- _PROBLEM TO WORK ON_
Could you transcribe every record below exactly, leaving out any pictures?

....................

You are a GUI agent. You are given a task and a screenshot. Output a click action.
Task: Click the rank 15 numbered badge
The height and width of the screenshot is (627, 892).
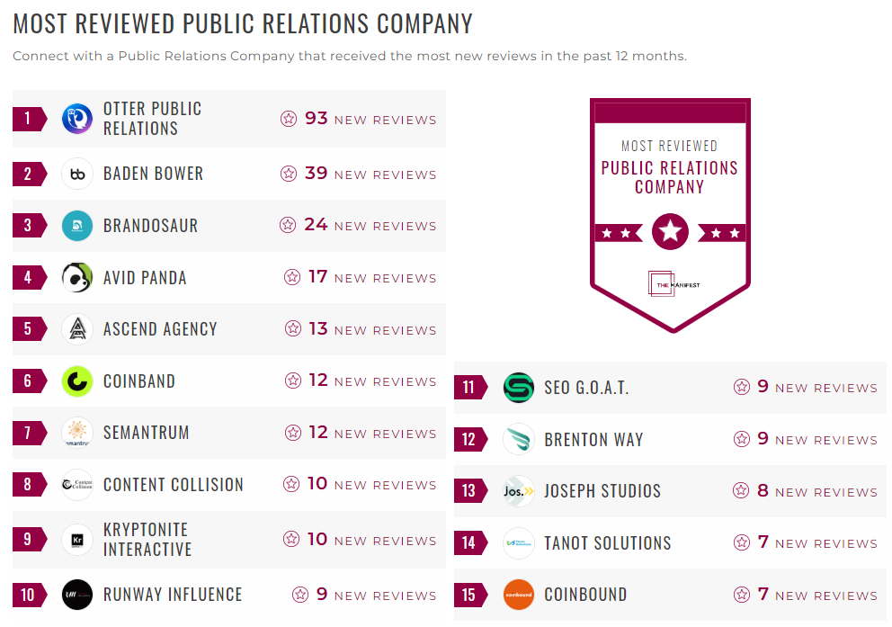468,595
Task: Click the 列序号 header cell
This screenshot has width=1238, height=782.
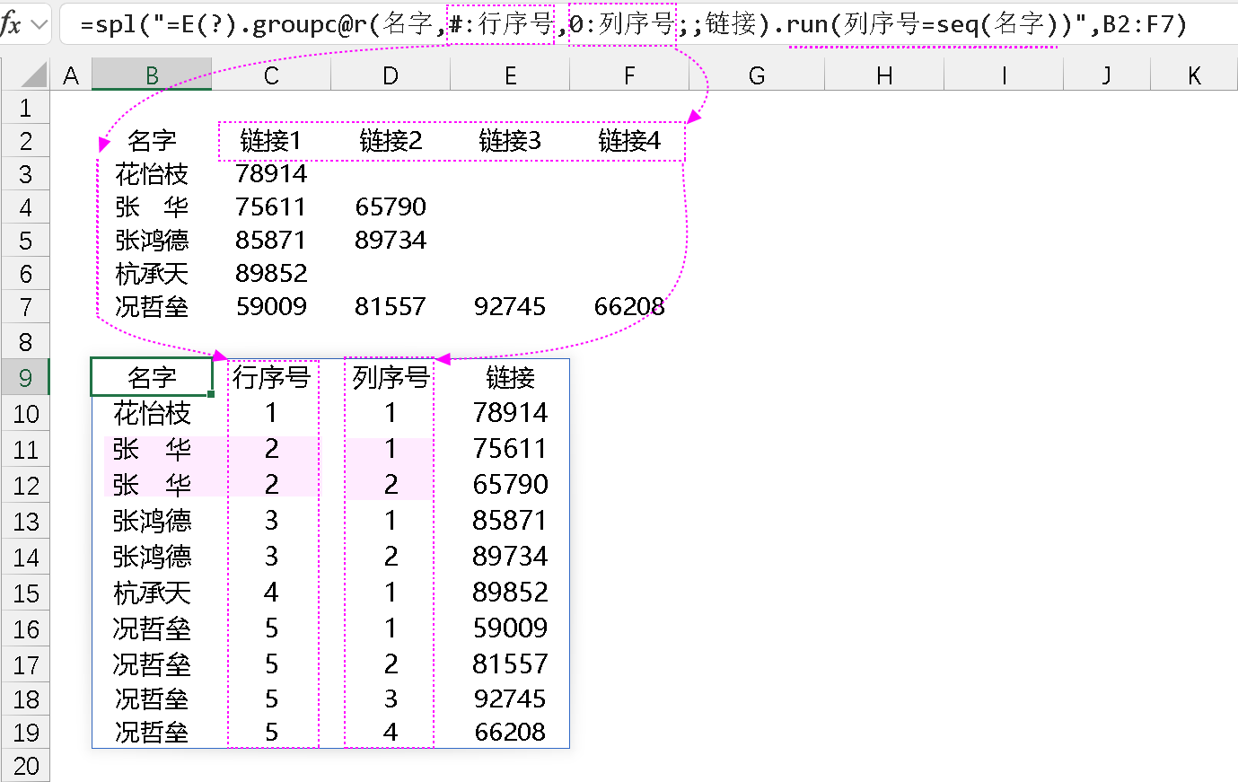Action: click(391, 378)
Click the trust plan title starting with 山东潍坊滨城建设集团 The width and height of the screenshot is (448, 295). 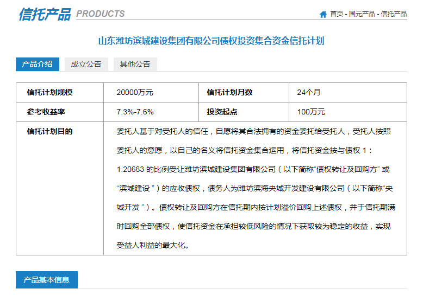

....................

- _FINISHED TASK_
You are a GUI agent. You are given a task and a screenshot. Output a click action.
Task: Click the rank 15 numbered badge
The height and width of the screenshot is (627, 892).
468,595
Task: Click the 列序号 header cell
This screenshot has width=1238, height=782.
Action: click(391, 378)
Click the trust plan title starting with 山东潍坊滨城建设集团 The width and height of the screenshot is (448, 295). 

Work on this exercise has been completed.